This week in languages: July 29, 2016

by on July 29, 2016

22/07/2016–29/07/2016

Headlines

The American news network NBC has unsuccessfully appealed to have the official language of the 2016 Olympics be changed from English to Brazilian PortugueseThe Sydney Morning Herald observes that this is because “switching the languages would have put the United States’s 555 athletes near the back, giving American audiences a reason [[to] watch the full broadcast”; in Portuguese, the United States’ Portuguese name Estados Unidos means that American athletes will instead enter in the middle of the broadcast.

South African universities’ language policies are once again in focus. The war between AfriForum and the country’s universities has begun to grow as an urgent application by AfriForum to block Unisa’s shift to English-only education has been thrown out by the Pretoria High Court. Meanwhile, the Higher Education and Transformation Network, a non-profit in the country, has declared that it will join universities in “vigorously challenging” AfriForum’s case. It stated that it will apply as a “friend of the court”.

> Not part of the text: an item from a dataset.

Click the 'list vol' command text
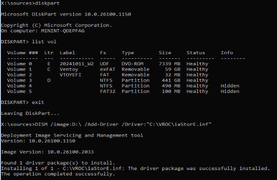tap(44, 42)
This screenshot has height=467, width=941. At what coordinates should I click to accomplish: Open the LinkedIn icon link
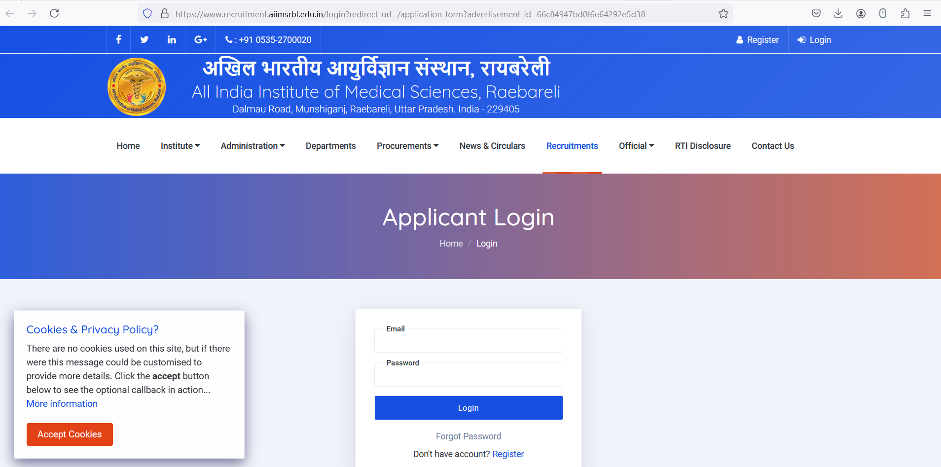(172, 39)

The Chief of the Deline community in Canada’s Northwest Territories,  Leonard Kenny, has noted his desire to make North Slavey the language of the Deline government, with about two-thirds of the community speaking the language, although that number is declining. The Deline community is scheduled to become an autonomous community in September this year.

Commentaries and Features

If and when humans finally make contact with extra-terrestrials, what would we do about the language barrier? Do we as humans possess a built-in universal grammar that would prevent us from grasping an alien language? Or could we use our cognitive abilities to make sense of such a language without fully understanding its grammar? Dr. James Carney of Lancaster University examines both sides of this question while remaining “cautiously optimistic” that mutual comprehension might be possible.